■ **EXERCISE DIRECTIONS**:
Copy the data exactly as it appears, and do not include any pictures.

■ **PROVIDED RECORDS**:
========================================

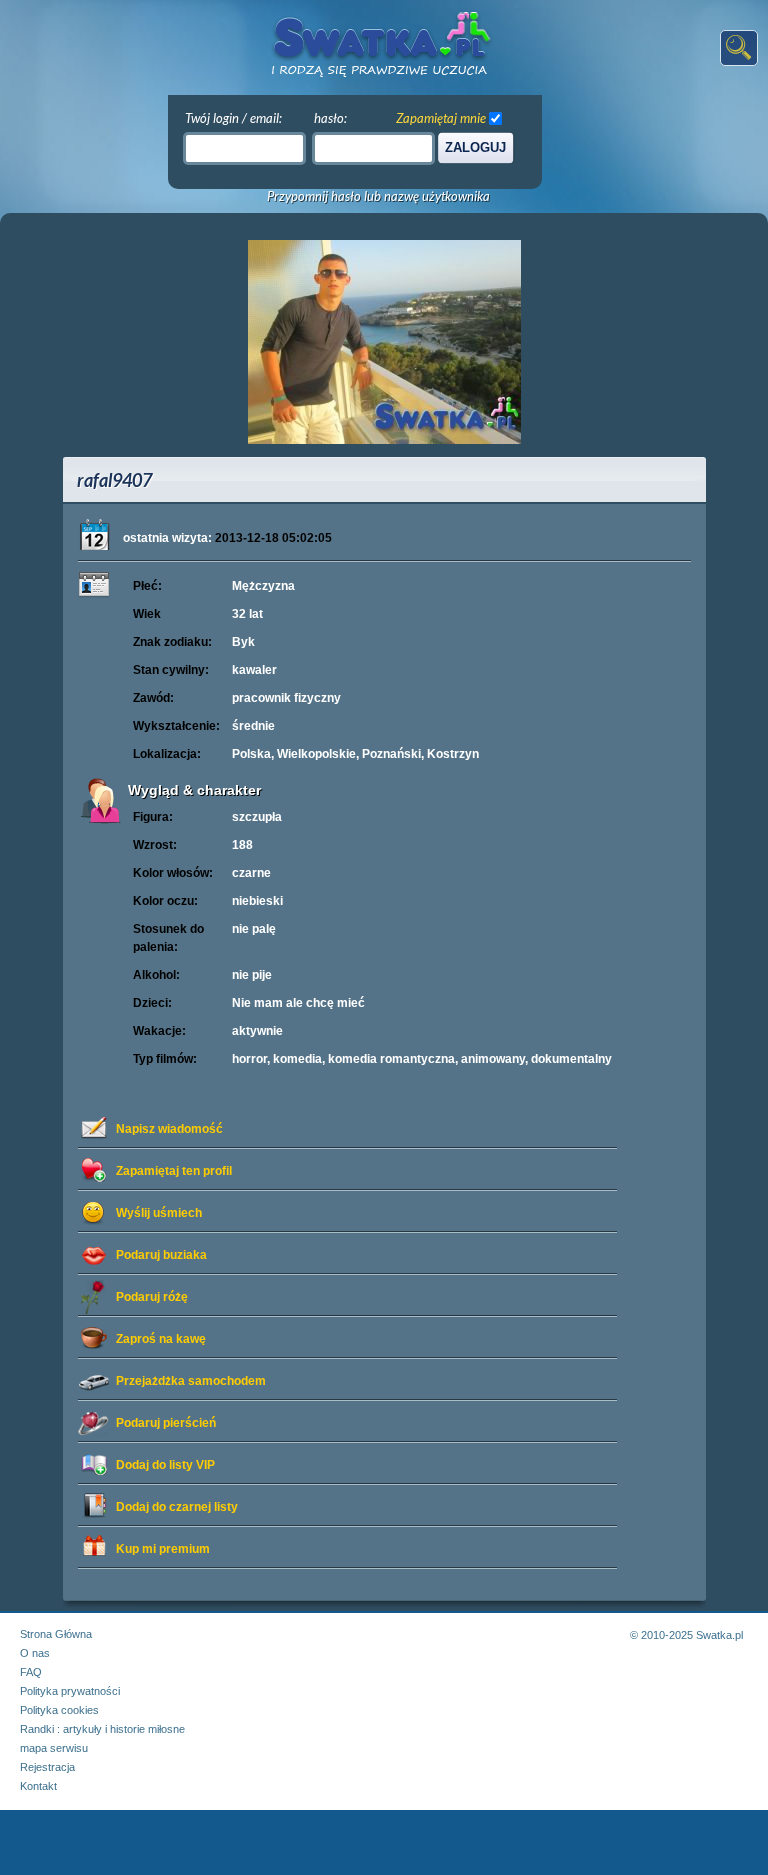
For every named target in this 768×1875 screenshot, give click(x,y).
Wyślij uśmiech (159, 1213)
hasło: (330, 118)
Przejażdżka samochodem (191, 1381)
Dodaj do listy (165, 1465)
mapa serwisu (54, 1748)
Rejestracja (47, 1767)
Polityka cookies (59, 1710)
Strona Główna (56, 1634)
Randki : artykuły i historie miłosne (102, 1729)
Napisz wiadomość (169, 1129)
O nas (35, 1653)
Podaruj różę (152, 1297)
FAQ (31, 1672)
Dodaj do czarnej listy (177, 1507)
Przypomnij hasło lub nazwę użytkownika (378, 196)
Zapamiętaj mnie (441, 118)
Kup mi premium (163, 1549)
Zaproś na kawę (161, 1339)
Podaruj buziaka (161, 1255)
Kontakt (38, 1786)
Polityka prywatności (70, 1691)
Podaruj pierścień (166, 1423)
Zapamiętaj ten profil (174, 1171)
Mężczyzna (263, 586)
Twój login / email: (233, 118)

========================================

■ **ANSWER TO THE PROBLEM**:
For every named target in this 768×1875 screenshot, give click(x,y).
Wyślij uśmiech (159, 1213)
hasło: (330, 118)
Przejażdżka samochodem (191, 1381)
Dodaj do listy (165, 1465)
mapa serwisu (54, 1748)
Rejestracja (47, 1767)
Polityka cookies (59, 1710)
Strona Główna (56, 1634)
Randki : artykuły i historie miłosne (102, 1729)
Napisz wiadomość (169, 1129)
O nas (35, 1653)
Podaruj różę (152, 1297)
FAQ (31, 1672)
Dodaj do czarnej listy (177, 1507)
Przypomnij hasło lub nazwę użytkownika (378, 196)
Zapamiętaj mnie (441, 118)
Kup mi premium (163, 1549)
Zaproś na kawę (161, 1339)
Podaruj buziaka (161, 1255)
Kontakt (38, 1786)
Polityka prywatności (70, 1691)
Podaruj pierścień (166, 1423)
Zapamiętaj ten profil (174, 1171)
Mężczyzna (263, 586)
Twój login / email: (233, 118)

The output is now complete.